Paris, Bernard Grasset, (November 8) 1913.
1 vol. (130 x 190 mm) of [4], 523 and [1] p. Havana morocco, gilt title, date at bottom, contreplats and endpapers of havana Japanese paper, gilt edges on witnesses, preserved covers and spine (binding signed by Clara Gevaert – [titl. Claude Ribal]).
First edition copy with the printer’s imprint dated November 8, 1913, on the back of page 523, and all the characteristics given by Max Brun in Le Livre et l’Estampe, including the “mistake” at Grasset, with the untimely introduction of a dropped space: “GRASSE|T” (on this subject, the mystery remains unsolved, despite the claims that have persisted for almost a century about this typographical accident).
We apologize for the imperfect translation generated by Deepl for the purposes of the show.
Du côté de chez Swann was printed in 1750 copies in 1913, with two further print runs of 500 copies each forwarded soon after, with variations in the texts and in the composition.
All have a printer’s imprint dated November 8, 1913. The deluxe editions (5 Japon and 12 Hollande) were printed later, with the errors corrected.
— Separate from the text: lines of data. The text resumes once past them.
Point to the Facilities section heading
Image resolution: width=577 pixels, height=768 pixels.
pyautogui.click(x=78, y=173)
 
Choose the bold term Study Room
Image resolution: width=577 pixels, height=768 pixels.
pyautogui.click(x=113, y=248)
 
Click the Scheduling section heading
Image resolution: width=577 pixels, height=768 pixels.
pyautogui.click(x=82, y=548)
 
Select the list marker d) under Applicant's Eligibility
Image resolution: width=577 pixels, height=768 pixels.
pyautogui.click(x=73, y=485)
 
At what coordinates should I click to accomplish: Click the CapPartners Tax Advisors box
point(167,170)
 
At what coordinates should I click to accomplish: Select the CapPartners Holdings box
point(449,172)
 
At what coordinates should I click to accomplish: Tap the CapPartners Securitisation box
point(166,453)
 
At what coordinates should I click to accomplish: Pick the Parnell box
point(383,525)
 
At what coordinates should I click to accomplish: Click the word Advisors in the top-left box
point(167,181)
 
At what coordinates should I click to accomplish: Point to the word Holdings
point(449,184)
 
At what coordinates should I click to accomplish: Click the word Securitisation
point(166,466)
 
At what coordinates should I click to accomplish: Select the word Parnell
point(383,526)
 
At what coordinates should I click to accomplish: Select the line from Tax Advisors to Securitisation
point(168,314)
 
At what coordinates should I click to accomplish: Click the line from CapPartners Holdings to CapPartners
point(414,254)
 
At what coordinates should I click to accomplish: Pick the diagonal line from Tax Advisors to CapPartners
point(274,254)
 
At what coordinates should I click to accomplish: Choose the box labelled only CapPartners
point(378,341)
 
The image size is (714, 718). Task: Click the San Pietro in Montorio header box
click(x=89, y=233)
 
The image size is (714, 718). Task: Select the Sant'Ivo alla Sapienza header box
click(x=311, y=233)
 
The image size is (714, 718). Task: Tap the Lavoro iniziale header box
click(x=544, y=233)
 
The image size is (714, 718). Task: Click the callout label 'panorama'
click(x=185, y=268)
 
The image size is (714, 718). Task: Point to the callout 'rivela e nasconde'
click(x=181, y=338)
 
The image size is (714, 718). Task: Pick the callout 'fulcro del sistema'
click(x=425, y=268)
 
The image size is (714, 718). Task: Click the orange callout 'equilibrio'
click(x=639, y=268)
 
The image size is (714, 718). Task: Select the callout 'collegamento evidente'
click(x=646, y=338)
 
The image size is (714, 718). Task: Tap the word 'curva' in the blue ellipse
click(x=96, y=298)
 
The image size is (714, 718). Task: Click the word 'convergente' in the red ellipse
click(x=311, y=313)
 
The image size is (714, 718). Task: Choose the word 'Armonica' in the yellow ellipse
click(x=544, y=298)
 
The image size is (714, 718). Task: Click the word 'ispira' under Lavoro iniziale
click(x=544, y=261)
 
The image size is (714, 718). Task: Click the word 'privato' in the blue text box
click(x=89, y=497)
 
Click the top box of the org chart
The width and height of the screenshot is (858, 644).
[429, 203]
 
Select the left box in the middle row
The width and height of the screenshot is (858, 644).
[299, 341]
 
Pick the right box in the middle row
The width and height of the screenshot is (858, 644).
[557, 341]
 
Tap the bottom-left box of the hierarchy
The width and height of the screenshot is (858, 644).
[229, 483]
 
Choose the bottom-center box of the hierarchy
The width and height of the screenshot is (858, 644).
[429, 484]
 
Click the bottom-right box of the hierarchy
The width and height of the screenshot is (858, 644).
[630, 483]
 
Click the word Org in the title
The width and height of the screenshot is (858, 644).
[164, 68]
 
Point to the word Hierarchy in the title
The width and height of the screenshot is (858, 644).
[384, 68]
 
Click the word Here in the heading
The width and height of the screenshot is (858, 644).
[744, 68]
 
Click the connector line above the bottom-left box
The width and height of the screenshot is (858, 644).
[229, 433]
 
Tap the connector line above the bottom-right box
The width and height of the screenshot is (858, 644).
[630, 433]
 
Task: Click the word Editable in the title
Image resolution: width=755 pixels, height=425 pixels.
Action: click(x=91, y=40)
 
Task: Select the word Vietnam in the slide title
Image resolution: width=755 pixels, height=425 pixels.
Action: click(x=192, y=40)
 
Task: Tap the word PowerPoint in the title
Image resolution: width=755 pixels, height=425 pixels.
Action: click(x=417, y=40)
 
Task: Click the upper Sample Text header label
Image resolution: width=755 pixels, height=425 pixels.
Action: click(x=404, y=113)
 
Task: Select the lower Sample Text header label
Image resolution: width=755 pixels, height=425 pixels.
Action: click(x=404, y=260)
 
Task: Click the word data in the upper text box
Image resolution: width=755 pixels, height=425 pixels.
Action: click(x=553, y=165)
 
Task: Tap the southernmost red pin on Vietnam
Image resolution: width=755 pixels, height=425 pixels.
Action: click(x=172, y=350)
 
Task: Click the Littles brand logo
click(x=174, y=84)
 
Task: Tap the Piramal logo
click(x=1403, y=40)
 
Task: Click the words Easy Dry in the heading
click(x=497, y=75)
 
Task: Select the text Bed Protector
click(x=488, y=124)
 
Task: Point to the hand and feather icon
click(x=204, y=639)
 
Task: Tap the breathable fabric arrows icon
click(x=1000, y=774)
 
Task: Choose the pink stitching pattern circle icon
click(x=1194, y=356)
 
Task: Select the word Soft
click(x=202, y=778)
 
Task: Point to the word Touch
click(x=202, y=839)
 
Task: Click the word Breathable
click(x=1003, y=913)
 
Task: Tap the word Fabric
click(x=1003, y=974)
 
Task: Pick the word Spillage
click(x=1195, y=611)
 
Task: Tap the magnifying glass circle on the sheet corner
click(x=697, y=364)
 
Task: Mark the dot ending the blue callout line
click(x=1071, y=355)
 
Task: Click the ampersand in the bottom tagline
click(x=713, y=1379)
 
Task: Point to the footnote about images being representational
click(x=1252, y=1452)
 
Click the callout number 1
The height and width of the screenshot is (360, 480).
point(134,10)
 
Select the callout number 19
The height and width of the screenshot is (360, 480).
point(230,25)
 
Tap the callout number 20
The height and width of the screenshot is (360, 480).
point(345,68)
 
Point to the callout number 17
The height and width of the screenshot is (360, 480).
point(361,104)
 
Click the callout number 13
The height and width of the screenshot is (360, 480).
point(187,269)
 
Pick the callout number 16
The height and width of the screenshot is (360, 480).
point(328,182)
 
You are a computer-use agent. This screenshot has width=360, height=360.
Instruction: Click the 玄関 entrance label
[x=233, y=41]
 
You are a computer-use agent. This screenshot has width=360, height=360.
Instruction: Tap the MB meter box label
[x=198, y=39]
From 1909, Marcel Proust entered into discussions with publishers with a view to the publication of his forthcoming epic, and found in Bernard Grasset an interested interlocutor who agreed to publish the first part of the work at his own expense: Swann’s Way, where the novelist reveals his mastery of the sentence, put at the service of the exposition of feelings and the “intermittences of the heart”. The little universe of Combray is then revealed for the first time, beginning one of the most remarkable literary cycles ever produced, which invites only one thing, to slow down, to take time, to see evoked with total precision the clothes, the faces, colors, perfumes, bodies and time, reconstructing the envelope of a world which he knows indeed is day after day a little more on the slope of imperfection. Nevertheless, no one has ever gone so far in portraiture, flesh and memory.
A very fine copy, enriched with the portrait of Marcel Proust drawn and engraved by Armand Coussens, in drypoint, on Japanese paper, justified and signed (15/120), mounted at the head.